**DATASET EXTRACT**
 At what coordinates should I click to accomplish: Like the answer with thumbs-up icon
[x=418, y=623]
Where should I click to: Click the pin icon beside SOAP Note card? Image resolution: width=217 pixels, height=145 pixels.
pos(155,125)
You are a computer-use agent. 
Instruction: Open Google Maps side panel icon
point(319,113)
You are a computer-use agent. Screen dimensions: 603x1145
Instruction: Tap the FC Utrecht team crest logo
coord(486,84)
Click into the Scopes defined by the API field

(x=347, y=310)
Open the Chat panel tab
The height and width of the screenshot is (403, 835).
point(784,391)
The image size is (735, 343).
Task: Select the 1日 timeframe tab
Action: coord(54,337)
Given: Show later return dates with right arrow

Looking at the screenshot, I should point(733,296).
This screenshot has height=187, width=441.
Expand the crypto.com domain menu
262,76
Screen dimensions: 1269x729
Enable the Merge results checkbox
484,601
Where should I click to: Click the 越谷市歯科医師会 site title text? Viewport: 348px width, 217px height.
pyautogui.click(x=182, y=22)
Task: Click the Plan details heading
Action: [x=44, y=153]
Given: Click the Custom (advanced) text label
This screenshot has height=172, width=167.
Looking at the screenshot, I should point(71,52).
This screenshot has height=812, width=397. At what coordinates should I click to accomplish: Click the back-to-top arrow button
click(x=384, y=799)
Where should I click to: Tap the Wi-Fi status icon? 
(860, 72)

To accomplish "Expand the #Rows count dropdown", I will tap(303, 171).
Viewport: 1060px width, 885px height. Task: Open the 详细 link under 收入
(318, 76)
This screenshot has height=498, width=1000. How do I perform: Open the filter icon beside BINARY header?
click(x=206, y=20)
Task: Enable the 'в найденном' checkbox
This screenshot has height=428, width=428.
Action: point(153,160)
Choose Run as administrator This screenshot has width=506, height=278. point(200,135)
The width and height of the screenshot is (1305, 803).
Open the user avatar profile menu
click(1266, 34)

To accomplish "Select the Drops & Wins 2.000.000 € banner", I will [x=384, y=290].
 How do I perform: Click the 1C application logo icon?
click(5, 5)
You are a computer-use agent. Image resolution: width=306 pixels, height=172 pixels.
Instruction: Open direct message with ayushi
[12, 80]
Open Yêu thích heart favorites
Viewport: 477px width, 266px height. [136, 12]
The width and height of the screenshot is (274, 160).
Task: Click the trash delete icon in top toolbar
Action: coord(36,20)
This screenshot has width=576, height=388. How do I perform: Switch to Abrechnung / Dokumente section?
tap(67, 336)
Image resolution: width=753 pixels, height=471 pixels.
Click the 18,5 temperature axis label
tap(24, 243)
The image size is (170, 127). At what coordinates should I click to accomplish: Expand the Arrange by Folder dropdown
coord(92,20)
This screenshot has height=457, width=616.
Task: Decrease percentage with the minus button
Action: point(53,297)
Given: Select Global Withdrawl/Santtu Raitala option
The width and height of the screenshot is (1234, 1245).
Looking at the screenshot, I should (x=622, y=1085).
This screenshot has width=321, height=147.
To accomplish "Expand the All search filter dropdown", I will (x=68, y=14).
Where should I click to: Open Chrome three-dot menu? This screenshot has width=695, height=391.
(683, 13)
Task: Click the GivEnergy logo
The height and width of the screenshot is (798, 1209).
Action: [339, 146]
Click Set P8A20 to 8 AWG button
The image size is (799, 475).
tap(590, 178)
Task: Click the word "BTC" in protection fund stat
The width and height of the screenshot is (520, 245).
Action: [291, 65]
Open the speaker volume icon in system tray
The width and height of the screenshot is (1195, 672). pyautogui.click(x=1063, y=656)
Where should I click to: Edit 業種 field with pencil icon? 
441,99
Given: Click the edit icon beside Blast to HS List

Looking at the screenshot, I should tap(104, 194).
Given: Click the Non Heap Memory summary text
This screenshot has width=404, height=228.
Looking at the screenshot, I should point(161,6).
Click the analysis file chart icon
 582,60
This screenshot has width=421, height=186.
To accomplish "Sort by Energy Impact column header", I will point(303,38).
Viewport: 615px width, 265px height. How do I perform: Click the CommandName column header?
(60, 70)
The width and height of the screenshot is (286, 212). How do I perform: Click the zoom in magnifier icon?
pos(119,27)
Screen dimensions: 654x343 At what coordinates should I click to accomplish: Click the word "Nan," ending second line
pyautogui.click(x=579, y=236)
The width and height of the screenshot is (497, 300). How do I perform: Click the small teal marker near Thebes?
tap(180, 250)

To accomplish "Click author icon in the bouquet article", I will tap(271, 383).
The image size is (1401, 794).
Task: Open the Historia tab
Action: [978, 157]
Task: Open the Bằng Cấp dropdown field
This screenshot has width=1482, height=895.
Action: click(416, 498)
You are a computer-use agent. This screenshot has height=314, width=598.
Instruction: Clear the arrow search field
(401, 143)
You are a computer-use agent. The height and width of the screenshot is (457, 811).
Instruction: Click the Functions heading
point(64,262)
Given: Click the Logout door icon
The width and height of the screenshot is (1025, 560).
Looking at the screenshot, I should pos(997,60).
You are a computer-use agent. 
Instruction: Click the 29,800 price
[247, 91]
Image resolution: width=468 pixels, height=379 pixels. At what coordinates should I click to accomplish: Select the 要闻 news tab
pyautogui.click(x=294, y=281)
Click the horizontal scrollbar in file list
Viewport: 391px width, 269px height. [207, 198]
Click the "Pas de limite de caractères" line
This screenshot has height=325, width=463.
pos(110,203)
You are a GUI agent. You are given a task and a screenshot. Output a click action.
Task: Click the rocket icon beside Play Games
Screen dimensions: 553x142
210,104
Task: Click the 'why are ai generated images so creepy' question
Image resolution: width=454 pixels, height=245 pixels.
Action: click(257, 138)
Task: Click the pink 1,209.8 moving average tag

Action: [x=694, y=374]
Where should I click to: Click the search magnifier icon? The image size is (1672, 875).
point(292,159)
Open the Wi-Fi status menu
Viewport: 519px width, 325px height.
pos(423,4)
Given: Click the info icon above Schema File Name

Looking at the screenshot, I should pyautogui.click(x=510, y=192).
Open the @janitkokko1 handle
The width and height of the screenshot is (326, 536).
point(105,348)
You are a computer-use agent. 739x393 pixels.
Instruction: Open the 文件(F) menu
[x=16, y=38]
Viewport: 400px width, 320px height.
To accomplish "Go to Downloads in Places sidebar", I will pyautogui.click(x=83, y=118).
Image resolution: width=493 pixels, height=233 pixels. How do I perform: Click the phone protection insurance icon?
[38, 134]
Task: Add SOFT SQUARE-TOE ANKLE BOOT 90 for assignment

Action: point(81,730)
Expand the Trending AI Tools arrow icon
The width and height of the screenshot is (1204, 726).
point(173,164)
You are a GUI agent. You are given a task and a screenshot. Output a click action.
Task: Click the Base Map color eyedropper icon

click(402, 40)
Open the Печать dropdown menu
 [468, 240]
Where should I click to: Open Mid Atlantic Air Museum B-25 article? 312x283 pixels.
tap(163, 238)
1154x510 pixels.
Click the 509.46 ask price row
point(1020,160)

**WORK REQUEST**
Write out the data exactly as it stands.

**WRITTEN SOLUTION**
 At what coordinates should I click to accomplish: Like the answer with thumbs-up icon
[x=418, y=623]
Where should I click to: Click the pin icon beside SOAP Note card? Image resolution: width=217 pixels, height=145 pixels.
pos(155,125)
You are a computer-use agent. 
Instruction: Open Google Maps side panel icon
point(319,113)
You are a computer-use agent. Screen dimensions: 603x1145
Instruction: Tap the FC Utrecht team crest logo
coord(486,84)
Click into the Scopes defined by the API field

(x=347, y=310)
Open the Chat panel tab
The height and width of the screenshot is (403, 835).
point(784,391)
The image size is (735, 343).
Task: Select the 1日 timeframe tab
Action: coord(54,337)
Given: Show later return dates with right arrow

Looking at the screenshot, I should point(733,296).
This screenshot has height=187, width=441.
Expand the crypto.com domain menu
262,76
Screen dimensions: 1269x729
Enable the Merge results checkbox
484,601
Where should I click to: Click the 越谷市歯科医師会 site title text? Viewport: 348px width, 217px height.
pyautogui.click(x=182, y=22)
Task: Click the Plan details heading
Action: [x=44, y=153]
Given: Click the Custom (advanced) text label
This screenshot has height=172, width=167.
Looking at the screenshot, I should point(71,52).
This screenshot has height=812, width=397. At what coordinates should I click to accomplish: Click the back-to-top arrow button
click(x=384, y=799)
Where should I click to: Tap the Wi-Fi status icon? 
(860, 72)

To accomplish "Expand the #Rows count dropdown", I will tap(303, 171).
Viewport: 1060px width, 885px height. Task: Open the 详细 link under 收入
(318, 76)
This screenshot has height=498, width=1000. How do I perform: Open the filter icon beside BINARY header?
click(x=206, y=20)
Task: Enable the 'в найденном' checkbox
This screenshot has height=428, width=428.
Action: point(153,160)
Choose Run as administrator This screenshot has width=506, height=278. point(200,135)
The width and height of the screenshot is (1305, 803).
Open the user avatar profile menu
click(1266, 34)

To accomplish "Select the Drops & Wins 2.000.000 € banner", I will [x=384, y=290].
 How do I perform: Click the 1C application logo icon?
click(5, 5)
You are a computer-use agent. Image resolution: width=306 pixels, height=172 pixels.
Instruction: Open direct message with ayushi
[12, 80]
Open Yêu thích heart favorites
Viewport: 477px width, 266px height. [136, 12]
The width and height of the screenshot is (274, 160).
Task: Click the trash delete icon in top toolbar
Action: coord(36,20)
This screenshot has width=576, height=388. How do I perform: Switch to Abrechnung / Dokumente section?
tap(67, 336)
Image resolution: width=753 pixels, height=471 pixels.
Click the 18,5 temperature axis label
tap(24, 243)
The image size is (170, 127). At what coordinates should I click to accomplish: Expand the Arrange by Folder dropdown
coord(92,20)
This screenshot has height=457, width=616.
Task: Decrease percentage with the minus button
Action: point(53,297)
Given: Select Global Withdrawl/Santtu Raitala option
The width and height of the screenshot is (1234, 1245).
Looking at the screenshot, I should (x=622, y=1085).
This screenshot has width=321, height=147.
To accomplish "Expand the All search filter dropdown", I will (x=68, y=14).
Where should I click to: Open Chrome three-dot menu? This screenshot has width=695, height=391.
(683, 13)
Task: Click the GivEnergy logo
The height and width of the screenshot is (798, 1209).
Action: [339, 146]
Click Set P8A20 to 8 AWG button
The image size is (799, 475).
tap(590, 178)
Task: Click the word "BTC" in protection fund stat
The width and height of the screenshot is (520, 245).
Action: [291, 65]
Open the speaker volume icon in system tray
The width and height of the screenshot is (1195, 672). pyautogui.click(x=1063, y=656)
Where should I click to: Edit 業種 field with pencil icon? 
441,99
Given: Click the edit icon beside Blast to HS List

Looking at the screenshot, I should tap(104, 194).
Given: Click the Non Heap Memory summary text
This screenshot has width=404, height=228.
Looking at the screenshot, I should point(161,6).
Click the analysis file chart icon
 582,60
This screenshot has width=421, height=186.
To accomplish "Sort by Energy Impact column header", I will point(303,38).
Viewport: 615px width, 265px height. How do I perform: Click the CommandName column header?
(60, 70)
The width and height of the screenshot is (286, 212). How do I perform: Click the zoom in magnifier icon?
pos(119,27)
Screen dimensions: 654x343 At what coordinates should I click to accomplish: Click the word "Nan," ending second line
pyautogui.click(x=579, y=236)
The width and height of the screenshot is (497, 300). How do I perform: Click the small teal marker near Thebes?
tap(180, 250)

To accomplish "Click author icon in the bouquet article", I will tap(271, 383).
The image size is (1401, 794).
Task: Open the Historia tab
Action: [978, 157]
Task: Open the Bằng Cấp dropdown field
This screenshot has width=1482, height=895.
Action: click(416, 498)
You are a computer-use agent. This screenshot has height=314, width=598.
Instruction: Clear the arrow search field
(401, 143)
You are a computer-use agent. The height and width of the screenshot is (457, 811).
Instruction: Click the Functions heading
point(64,262)
Given: Click the Logout door icon
The width and height of the screenshot is (1025, 560).
Looking at the screenshot, I should pos(997,60).
You are a computer-use agent. 
Instruction: Click the 29,800 price
[247, 91]
Image resolution: width=468 pixels, height=379 pixels. At what coordinates should I click to accomplish: Select the 要闻 news tab
pyautogui.click(x=294, y=281)
Click the horizontal scrollbar in file list
Viewport: 391px width, 269px height. [207, 198]
Click the "Pas de limite de caractères" line
This screenshot has height=325, width=463.
pos(110,203)
You are a GUI agent. You are given a task and a screenshot. Output a click action.
Task: Click the rocket icon beside Play Games
Screen dimensions: 553x142
210,104
Task: Click the 'why are ai generated images so creepy' question
Image resolution: width=454 pixels, height=245 pixels.
Action: click(257, 138)
Task: Click the pink 1,209.8 moving average tag

Action: [x=694, y=374]
Where should I click to: Click the search magnifier icon? The image size is (1672, 875).
point(292,159)
Open the Wi-Fi status menu
Viewport: 519px width, 325px height.
pos(423,4)
Given: Click the info icon above Schema File Name

Looking at the screenshot, I should pyautogui.click(x=510, y=192).
Open the @janitkokko1 handle
The width and height of the screenshot is (326, 536).
point(105,348)
You are a computer-use agent. 739x393 pixels.
Instruction: Open the 文件(F) menu
[x=16, y=38]
Viewport: 400px width, 320px height.
To accomplish "Go to Downloads in Places sidebar", I will pyautogui.click(x=83, y=118).
Image resolution: width=493 pixels, height=233 pixels. How do I perform: Click the phone protection insurance icon?
[38, 134]
Task: Add SOFT SQUARE-TOE ANKLE BOOT 90 for assignment

Action: point(81,730)
Expand the Trending AI Tools arrow icon
The width and height of the screenshot is (1204, 726).
point(173,164)
You are a GUI agent. You are given a task and a screenshot. Output a click action.
Task: Click the Base Map color eyedropper icon

click(402, 40)
Open the Печать dropdown menu
 [468, 240]
Where should I click to: Open Mid Atlantic Air Museum B-25 article? 312x283 pixels.
tap(163, 238)
1154x510 pixels.
Click the 509.46 ask price row
point(1020,160)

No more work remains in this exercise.